With that said, there are a few other companies working on solutions for Parkinson's and related illnesses, here are two other ones.

Amarantus BioSciences (OTCQB:AMBS) is a development-stage biotech focusing on developing certain biologics surrounding the intellectual property and proprietary technologies it owns to treat and/or diagnose Parkinson's disease, Traumatic Brain Injury and other human diseases. The company owns the intellectual property rights to a therapeutic protein known as Mesencephalic-Astrocyte-derived Neurotrophic Factor ("MANF") and is developing MANF-based products as treatments for brain disorders. Recent news for the company includes one of Amgen's (NASDAQ:AMGN) co-founders, Dr. Joseph Rubinfeld, joining the company's advisory board and issuing some very bullish commentary on MANF. Dr. Rubinfeld said, "I have reviewed a great number of technologies in my 45 year career in the biopharmaceutical field, and I believe that MANF could be one of the biggest successes that I have ever seen… MANF has the commercial potential to become a blockbuster drug."

ACADIA Pharmaceuticals (NASDAQ:ACAD) is a biotech focused on innovative treatments that address unmet medical needs in neurological and related central nervous system disorders.
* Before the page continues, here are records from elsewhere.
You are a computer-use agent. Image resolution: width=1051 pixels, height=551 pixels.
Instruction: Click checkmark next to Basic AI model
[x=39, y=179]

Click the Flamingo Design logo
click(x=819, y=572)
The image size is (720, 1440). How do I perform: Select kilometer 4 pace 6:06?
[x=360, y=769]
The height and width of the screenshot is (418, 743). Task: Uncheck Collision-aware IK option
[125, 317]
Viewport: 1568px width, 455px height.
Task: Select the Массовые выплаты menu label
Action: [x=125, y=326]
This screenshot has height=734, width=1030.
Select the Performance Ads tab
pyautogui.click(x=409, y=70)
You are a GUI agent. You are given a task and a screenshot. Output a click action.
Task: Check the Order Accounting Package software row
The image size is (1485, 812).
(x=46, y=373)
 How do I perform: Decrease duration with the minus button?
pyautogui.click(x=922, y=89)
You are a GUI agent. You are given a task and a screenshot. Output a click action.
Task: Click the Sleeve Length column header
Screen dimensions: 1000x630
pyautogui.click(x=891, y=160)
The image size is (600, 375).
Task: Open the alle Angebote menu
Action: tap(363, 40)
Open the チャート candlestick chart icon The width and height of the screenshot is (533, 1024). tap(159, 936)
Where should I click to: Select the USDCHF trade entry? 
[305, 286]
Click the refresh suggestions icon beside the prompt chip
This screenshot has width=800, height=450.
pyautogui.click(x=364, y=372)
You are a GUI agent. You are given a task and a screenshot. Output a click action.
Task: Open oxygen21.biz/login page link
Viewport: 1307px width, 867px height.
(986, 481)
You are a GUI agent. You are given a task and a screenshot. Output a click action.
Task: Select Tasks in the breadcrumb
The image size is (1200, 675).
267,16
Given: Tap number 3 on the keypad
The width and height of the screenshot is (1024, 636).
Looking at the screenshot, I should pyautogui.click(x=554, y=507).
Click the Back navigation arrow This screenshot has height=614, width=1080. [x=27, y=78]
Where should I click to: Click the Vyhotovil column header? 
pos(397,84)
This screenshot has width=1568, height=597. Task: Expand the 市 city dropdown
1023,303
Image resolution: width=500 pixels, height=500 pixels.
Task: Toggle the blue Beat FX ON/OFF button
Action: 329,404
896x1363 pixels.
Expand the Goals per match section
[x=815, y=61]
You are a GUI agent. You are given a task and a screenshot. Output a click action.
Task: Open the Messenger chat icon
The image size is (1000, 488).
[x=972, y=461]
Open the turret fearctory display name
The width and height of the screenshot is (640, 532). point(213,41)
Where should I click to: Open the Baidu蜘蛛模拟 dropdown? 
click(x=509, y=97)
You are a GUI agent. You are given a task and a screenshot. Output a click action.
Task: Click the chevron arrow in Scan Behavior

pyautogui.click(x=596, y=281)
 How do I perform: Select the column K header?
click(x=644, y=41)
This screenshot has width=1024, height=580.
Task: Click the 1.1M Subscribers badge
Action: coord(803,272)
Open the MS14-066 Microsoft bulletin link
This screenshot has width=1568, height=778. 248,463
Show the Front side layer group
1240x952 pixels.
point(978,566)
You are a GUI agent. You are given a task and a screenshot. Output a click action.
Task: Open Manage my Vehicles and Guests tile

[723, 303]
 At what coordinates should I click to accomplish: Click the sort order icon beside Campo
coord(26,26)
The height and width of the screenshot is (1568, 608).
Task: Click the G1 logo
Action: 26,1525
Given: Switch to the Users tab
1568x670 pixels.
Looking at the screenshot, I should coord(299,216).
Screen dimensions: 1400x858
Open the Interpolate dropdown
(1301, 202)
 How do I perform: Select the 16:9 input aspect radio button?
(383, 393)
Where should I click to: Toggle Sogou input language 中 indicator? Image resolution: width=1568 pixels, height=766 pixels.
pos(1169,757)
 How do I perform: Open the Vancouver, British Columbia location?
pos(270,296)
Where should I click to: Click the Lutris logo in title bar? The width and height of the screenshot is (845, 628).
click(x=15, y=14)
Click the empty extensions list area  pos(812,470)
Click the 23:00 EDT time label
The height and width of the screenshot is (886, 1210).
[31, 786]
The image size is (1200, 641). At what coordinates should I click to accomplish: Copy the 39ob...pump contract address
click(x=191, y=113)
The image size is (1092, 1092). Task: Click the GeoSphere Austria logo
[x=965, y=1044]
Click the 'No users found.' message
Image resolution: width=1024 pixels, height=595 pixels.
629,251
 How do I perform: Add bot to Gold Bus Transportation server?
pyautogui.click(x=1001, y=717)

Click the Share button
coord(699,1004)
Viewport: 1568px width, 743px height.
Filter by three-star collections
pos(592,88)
Just two weeks ago, the company announced successful top-line results from its pivotal Phase III trial evaluating the efficacy, tolerability and safety of pimavanserin in patients with Parkinson's disease psychosis (PDP). Pimavanserin met the primary endpoint in the Phase III trial by demonstrating highly significant antipsychotic efficacy as measured using the 9-item SAPS-PD scale (p=0.001). Pimavanserin also met the key secondary endpoint for motoric tolerability as measured using Parts II and III of the Unified Parkinson's Disease Rating Scale, or UPDRS. Clinical benefits were observed in all exploratory efficacy measures with significant improvements in nighttime sleep, daytime wakefulness and caregiver burden. In response to the news, the stock jumped over 100%, although it has come down some since then.

Disclosure: I have no positions in any stocks mentioned, and no plans to initiate any positions within the next 72 hours. I wrote this article myself, and it expresses my own opinions. I am not receiving compensation for it (other than from Seeking Alpha). I have no business relationship with any company whose stock is mentioned in this article.